# Got a Wok. Now what? Tips, tricks, and recipes wanted.



## greasedbullet (Dec 25, 2013)

I got an awesome carbon steel wok for Christmas. I am going to season it soon, but that is as far as my knowledge of woks go. 

How do I cook with it?

Also does anyone have any tips, recipes, or other incite?

I would love to hear just about anything you know about them because I don't know anything. (other than apply heat+add food=?)

Thanks,
Mike


----------



## NO ChoP! (Dec 25, 2013)

Let me wok you through this....

Do you have a gas range? Is your wok round bottomed? If yes to both, your good to go....a high heat burner is nice, too.

High heats are desirable, and fat. A fat that can take high heat. You won't use as much fat as traditional pan frying, but it is essential. 

You will need an implement to toss your food around. I think the traditional ladle is called a hoak? Maybe? But anything with a long handle will do.

Keeping food moving is important. A tip is to make sure you have everything ready to go before you start, as walking away is kinda hard to do.

You can also get away with using lesser and fattier cuts of meat, as the fats are quickly rendered.

There really aren't any secrets.

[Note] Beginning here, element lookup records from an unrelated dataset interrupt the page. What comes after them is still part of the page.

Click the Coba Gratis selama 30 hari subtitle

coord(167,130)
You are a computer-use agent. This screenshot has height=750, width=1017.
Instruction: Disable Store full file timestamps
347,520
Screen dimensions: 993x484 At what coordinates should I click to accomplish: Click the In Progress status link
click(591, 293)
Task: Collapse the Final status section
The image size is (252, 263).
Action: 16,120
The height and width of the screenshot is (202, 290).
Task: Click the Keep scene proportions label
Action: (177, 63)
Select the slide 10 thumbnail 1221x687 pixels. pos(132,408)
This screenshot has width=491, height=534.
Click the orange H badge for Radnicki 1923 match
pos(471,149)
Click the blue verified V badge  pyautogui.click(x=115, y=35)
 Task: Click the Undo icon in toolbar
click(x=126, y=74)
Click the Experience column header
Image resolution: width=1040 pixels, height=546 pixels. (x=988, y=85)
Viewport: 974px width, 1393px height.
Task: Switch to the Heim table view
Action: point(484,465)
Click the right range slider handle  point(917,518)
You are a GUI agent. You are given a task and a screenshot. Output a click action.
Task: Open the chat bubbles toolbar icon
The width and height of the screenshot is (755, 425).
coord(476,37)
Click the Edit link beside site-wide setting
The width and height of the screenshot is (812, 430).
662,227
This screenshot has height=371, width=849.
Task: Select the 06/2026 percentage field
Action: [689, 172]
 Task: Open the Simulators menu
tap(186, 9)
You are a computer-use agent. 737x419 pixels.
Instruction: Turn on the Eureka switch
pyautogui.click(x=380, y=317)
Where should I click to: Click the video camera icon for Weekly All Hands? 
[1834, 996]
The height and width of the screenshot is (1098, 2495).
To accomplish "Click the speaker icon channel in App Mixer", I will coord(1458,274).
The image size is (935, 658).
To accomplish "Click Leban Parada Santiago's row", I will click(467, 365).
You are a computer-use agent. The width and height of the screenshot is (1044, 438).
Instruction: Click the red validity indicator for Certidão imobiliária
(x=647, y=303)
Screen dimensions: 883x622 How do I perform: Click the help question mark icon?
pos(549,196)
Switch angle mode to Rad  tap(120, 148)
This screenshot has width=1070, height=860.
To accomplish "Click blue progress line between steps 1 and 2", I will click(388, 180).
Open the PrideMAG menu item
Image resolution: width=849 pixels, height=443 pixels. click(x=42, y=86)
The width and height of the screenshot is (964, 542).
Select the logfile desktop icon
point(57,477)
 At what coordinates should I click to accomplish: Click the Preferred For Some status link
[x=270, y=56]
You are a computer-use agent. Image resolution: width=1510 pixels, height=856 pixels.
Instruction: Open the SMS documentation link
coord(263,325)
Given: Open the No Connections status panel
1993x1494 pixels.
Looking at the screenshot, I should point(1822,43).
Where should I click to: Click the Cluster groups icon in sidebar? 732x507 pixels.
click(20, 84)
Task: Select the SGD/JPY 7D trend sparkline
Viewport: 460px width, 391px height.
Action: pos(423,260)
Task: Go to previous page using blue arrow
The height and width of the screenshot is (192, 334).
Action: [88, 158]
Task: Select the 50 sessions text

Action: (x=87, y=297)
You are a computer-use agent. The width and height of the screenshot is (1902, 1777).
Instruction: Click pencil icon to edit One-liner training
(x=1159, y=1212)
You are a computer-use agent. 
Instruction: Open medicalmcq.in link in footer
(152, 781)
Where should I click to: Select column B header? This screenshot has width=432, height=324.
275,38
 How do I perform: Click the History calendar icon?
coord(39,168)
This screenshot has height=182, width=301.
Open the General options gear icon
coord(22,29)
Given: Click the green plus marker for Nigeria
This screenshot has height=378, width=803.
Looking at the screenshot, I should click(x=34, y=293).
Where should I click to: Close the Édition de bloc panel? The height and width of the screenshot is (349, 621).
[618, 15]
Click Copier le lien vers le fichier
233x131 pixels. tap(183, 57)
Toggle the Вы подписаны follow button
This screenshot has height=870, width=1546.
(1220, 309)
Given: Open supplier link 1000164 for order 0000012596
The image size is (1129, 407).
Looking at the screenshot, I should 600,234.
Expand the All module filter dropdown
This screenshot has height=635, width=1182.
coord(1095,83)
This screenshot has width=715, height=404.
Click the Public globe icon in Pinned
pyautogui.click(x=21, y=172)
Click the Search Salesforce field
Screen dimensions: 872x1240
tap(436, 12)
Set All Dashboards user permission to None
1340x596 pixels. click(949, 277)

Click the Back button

Just like a carbon knife, keep the pan lubed between uses.

Wok and roll!!!!


----------



## greasedbullet (Dec 25, 2013)

Thanks chop. I was going to pick your brain tomorrow. I have heard some things about using the sides of the pan for certain things and the bottom of the pan for others. Also it is flat bottom and I have access to gas burners, but my range is electric.


----------



## NO ChoP! (Dec 25, 2013)

Well a flat bottom will work on electric, so no problem there.


----------



## greasedbullet (Dec 25, 2013)

I know it is not ideal. I am excited to try some stuff out. Thanks for your imput.


----------



## boomchakabowwow (Dec 25, 2013)

Awesome!

I'm a Chinese dude without a wok. I shopped all this week looking for one I liked. No luck. More of me not knowing what I want really. Wish my step dad was still alive. He was a wok pro. 

Here is what I do know. Your stovetop vent better be a good one. Mine isn't. Your stove should be a hot mofo. Mine isn't. 

I plan on using mine outside on a turkey fryer burner. Best truck-camp cooking ever. Up till now I've been doing all my Chinese food on a skillet. I cook the dish in parts and bring all the cooked things together at the end. Not efficient but acceptable.


----------



## greasedbullet (Dec 25, 2013)

I was planning on doing it on the gas side burner on my grill. I don't really have a hood or another adequate venting system at home. I just have the little fan that everyone has.


----------



## Talim (Dec 26, 2013)

Hey boom have you been to the wok shop in SF Chinatown? That's probably the place to go to for a wok. Trimark restaurant supply also carries some nice woks. I'd go for something in carbon steel.
I use my wok on a portable induction unit. It works surprisingly well since it heats up faster than our crappy electric range.


----------



## tripleq (Dec 26, 2013)

greasedbullet said:


> I know it is not ideal. I am excited to try some stuff out. Thanks for your imput.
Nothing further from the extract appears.